The characters’ blindness is basically the condition all humankind is in as it goes through its own petty or even important concerns from day to day, unaware of others or not taking them into account.  Their new blindness forces them to calculate what others owe them and they owe others, and illuminates the human condition of desperation which can arise when there is not enough food, clothing, shelter.  It is a question posed by life as to whether or not humans will become savages when they are driven into close competition for basic needs and services.  They are only able to hear of the outside world when someone admits to having a radio, but then the voices from outside go dead, and the radio’s batteries are exhausted just after, so they must assume that things are chaotic on the outside as well.

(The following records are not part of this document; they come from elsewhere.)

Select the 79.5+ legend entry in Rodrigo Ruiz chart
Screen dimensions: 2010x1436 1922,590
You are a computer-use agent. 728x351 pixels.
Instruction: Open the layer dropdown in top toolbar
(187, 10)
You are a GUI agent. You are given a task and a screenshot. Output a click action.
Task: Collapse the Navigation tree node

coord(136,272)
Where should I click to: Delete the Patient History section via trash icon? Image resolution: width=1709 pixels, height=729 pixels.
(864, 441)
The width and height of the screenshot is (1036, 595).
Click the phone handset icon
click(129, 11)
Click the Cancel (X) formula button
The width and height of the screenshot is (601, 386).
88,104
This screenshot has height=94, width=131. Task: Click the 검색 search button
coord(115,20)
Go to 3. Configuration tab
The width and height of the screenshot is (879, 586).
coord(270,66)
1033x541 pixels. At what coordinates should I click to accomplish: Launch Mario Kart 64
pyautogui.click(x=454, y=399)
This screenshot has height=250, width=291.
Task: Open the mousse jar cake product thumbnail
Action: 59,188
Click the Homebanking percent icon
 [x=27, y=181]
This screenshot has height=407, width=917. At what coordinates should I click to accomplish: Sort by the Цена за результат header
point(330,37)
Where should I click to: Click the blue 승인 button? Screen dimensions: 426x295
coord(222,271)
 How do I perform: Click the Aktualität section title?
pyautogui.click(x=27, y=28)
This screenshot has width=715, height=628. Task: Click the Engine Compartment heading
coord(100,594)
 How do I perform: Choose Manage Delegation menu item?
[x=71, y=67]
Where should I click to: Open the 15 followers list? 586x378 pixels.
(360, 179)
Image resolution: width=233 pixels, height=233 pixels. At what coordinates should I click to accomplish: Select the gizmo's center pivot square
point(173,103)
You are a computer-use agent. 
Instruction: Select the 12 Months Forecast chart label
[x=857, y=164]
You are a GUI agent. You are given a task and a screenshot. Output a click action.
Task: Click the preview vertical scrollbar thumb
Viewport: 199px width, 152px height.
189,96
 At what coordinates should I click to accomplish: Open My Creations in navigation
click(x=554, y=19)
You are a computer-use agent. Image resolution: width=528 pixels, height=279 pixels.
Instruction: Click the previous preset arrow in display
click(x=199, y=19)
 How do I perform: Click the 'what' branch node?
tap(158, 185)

Because of a fire, the seven characters find their way out of the hospital and into the broader world outside with the doctor’s wife leading them due to her still having her sight, but now they “see” that the mental hospital they were confined in is an apt symbol for the life outside in the world.  Everyone has gone blind, domestic animals are eating from dead bodies, people are breaking into the homes of others in order to have somewhere to sleep safely.  The doctor’s wife finds a small food store, and they are able to stay in a safe place, but their meetings with others everywhere are fraught with fear.  They are afraid even to let others know that they have someone with them who can see, lest she have too many importunate demands placed on her or figuratively be torn limb from limb.

At this key juncture, I’m going to stop my synopsis, not because any highly unlikely series of events takes place and I don’t want to ruin the surprise, but because the novel is resolved with such feeling and compassion and insight that I don’t want to ruin your reading.  This book is so deceptively simple as it moves from step to step, and we can understand each step in the series of events that take place.  We can “see” and feel how and why the people act as they do; the motivations that Saramago gives them are easily accessible to our own feelings, as we put ourselves in their place.  This book is a cautionary tale which asks humankind when it will begin to “see,” to respond to others adequately and to save itself thereby. From having opposed interests, you against me, the characters learn to cooperate and have lesson after lesson before them of what happens to those who cannot compromise.  Above all, this work is a masterwork about ordinary people, even those among them who find it possible to be extraordinary.  The doctor’s wife, the moral center of the book, is “sighted” in more than one way:  she knows that it is through no virtue of her own that she has not lost her sight too, so she is always ready to help those who rely upon her, because she for some unknown reason has an advantage.  This is not a matter of superiority of status or condition, but merely a matter of chance.  Blind chance, as one might say.  Thus, we all of us have some chance of someday being extraordinary because we are able to help someone else, and yet we will only be people with no particular status or name other than “the doctor’s wife,” “the doctor,””the girl with dark glasses,””the boy who cried for his mother,” etc.  This is the promise and the state of all humanity, to be able to extend itself to others empathetically when necessary, if we only take advantage of the opportunity.  This is the uplifting message of José Saramago’s book Blindness.  I hope that you will have a chance to read it soon.